The new leadership group in Miami — general manager Jon-Eric Sullivan and head coach Jeff Hafley — appears committed to a multi-year project rather than a quick turnaround. Several analysts have noted that the Dolphins may be positioning themselves to target a high-value quarterback prospect in the 2027 draft class, using the accumulated picks from trades like this one as the foundation for that effort.
FAQ:
Q: What did the Denver Broncos give up in the Waddle trade?
Denver surrendered three draft picks: a 2026 first-round pick at No. 30 overall, a 2026 third-round pick at No. 94, and a 2026 fourth-round pick at No. 130. In return, the Broncos received Jaylen Waddle and Miami’s 2026 fourth-round pick at No. 111.
Q: What does Jaylen Waddle’s contract look like in Denver?
Waddle is under contract through the 2028 season on an extension originally signed with Miami valued at $84.75 million over three years. Denver has assumed the full remaining obligation. The 2026 cap charge is approximately $4.9 million — a bargain by current wide receiver market standards — rising to around $27.1 million in 2027 and $30.5 million in 2028.
Q: Will the Broncos have a first-round pick in the 2026 NFL Draft?
No. Denver’s first-round selection at No. 30 overall was included in the trade package sent to Miami. The Broncos will not hold a first-round pick in April 2026. Their earliest selection in the upcoming draft is their second-round pick.
Q: How does Jaylen Waddle measure up against Tyreek Hill?

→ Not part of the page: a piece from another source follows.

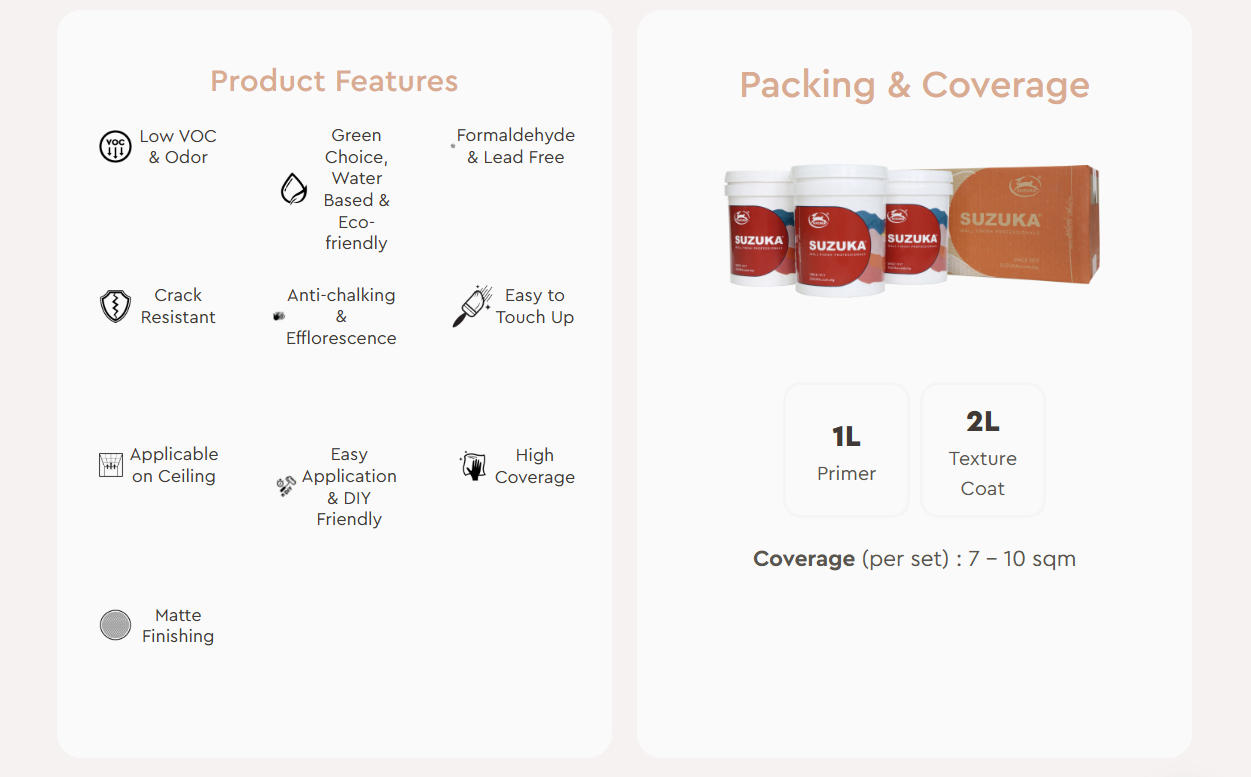Click the Product Features heading
The image size is (1251, 777).
334,81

The comparison is a natural one given that both players spent time together in Miami and share a similar style of play — explosive speed, crisp route running, and the ability to create separation at multiple levels of the field. In 2022, Waddle ranked fifth in the NFL in yards per route run, directly behind Hill. Hill carries the stronger reputation as a number one receiver based on his longer track record, but Waddle at 27 is firmly in the prime of his career, and his efficiency metrics from 2025 indicate that he has returned to the level of play he demonstrated in his best Miami seasons.

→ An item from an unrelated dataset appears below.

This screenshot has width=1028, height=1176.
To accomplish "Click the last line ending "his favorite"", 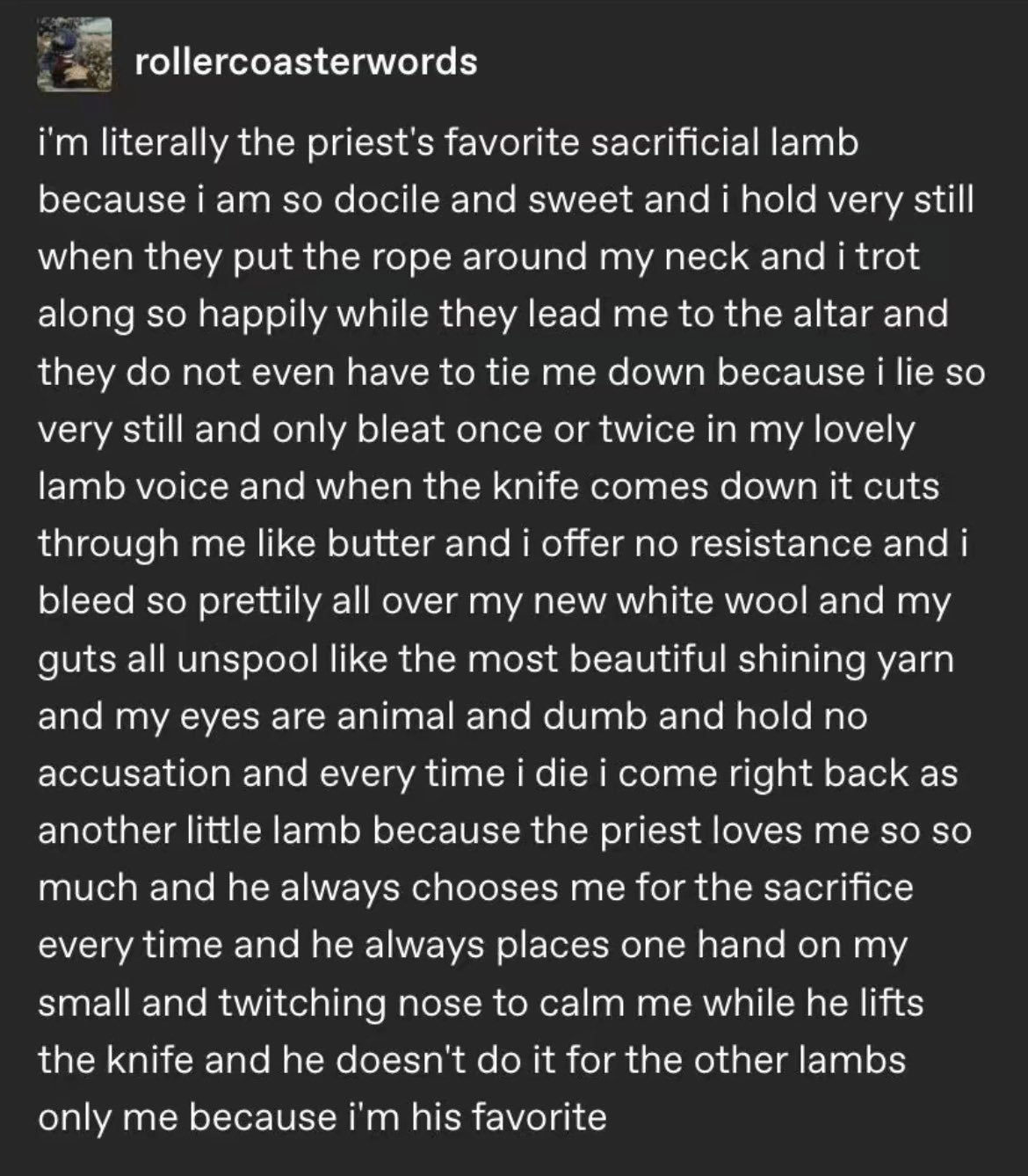I will [x=322, y=1117].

Q: Does this trade make Denver a Super Bowl favourite for 2026?
It unquestionably makes Denver a more complete team on both sides of the ball. The Broncos already possessed a defence regarded as one of the two or three best in the AFC, and a quarterback in Bo Nix who demonstrated meaningful progress throughout 2025. What they lacked was a second receiving threat capable of punishing defences that chose to focus their attention on Sutton. Waddle fills that role directly. Whether the Broncos ultimately win a championship will depend on health, execution, and playoff performance, but the roster as currently constructed is among the most well-rounded in the conference.

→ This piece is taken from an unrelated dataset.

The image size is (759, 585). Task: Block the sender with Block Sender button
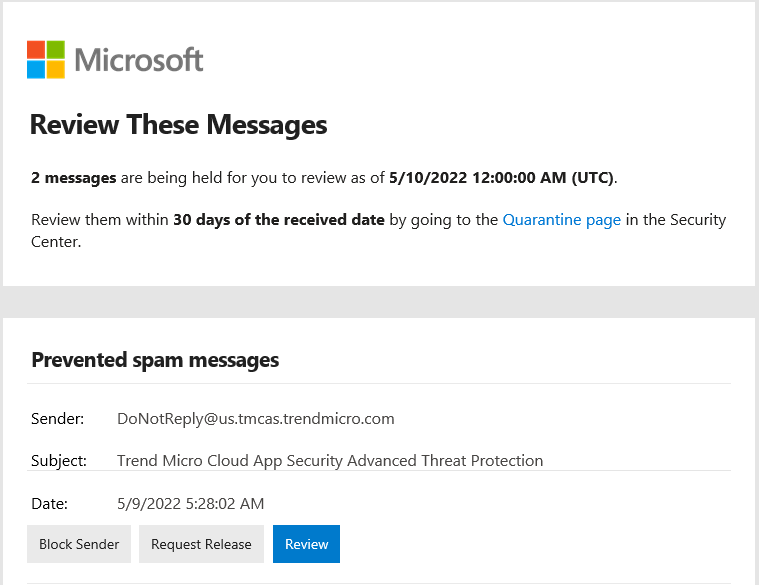tap(79, 544)
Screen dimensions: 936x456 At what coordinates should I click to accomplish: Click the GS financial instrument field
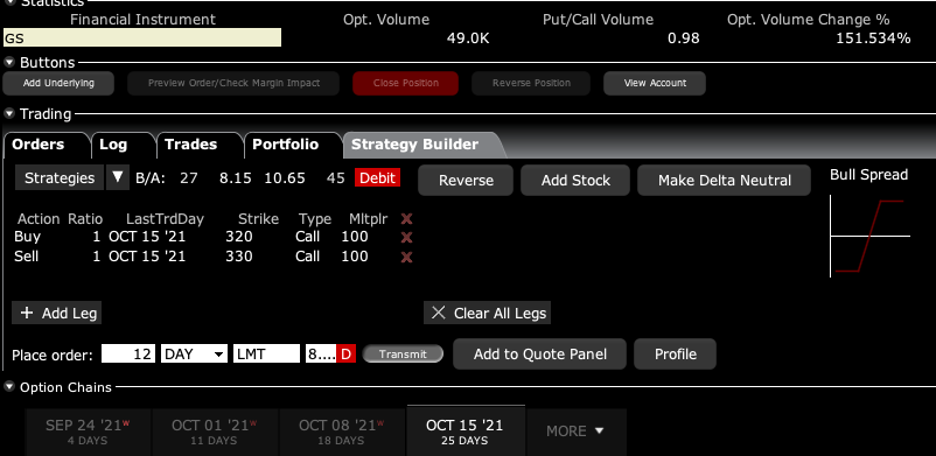click(x=142, y=38)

Denver Has Made Its Position Clear
The Broncos Waddle trade removes any remaining uncertainty about what this organisation intends to do with its current window of opportunity. This is not a team managing toward a future rebuild or hedging its bets by preserving draft capital. Denver has looked at its roster, assessed where it stands in the conference, and decided that the time to act boldly is right now.
Jaylen Waddle is not a depth piece or a developmental gamble. He is a 27-year-old receiver who has already produced at the elite level, who carries one of the most favourable short-term cap numbers available for a player of his standing, and whose skill set fills the precise gap in Denver’s offensive construction that held the team back from a Super Bowl appearance last January. Alongside Courtland Sutton, he gives Bo Nix a pair of legitimate threats that opposing defensive coordinators will need to account for every single snap.
The financial and draft commitments involved are real, and they will require smart management from the front office in the years ahead. However, championship teams are built through calculated risks taken at the right moment — and by every available measure, this is that moment for the Denver Broncos. Watch for Waddle’s introductory press conference, his first practice sessions with Nix, and the downstream moves Denver makes with what remains of its offseason budget.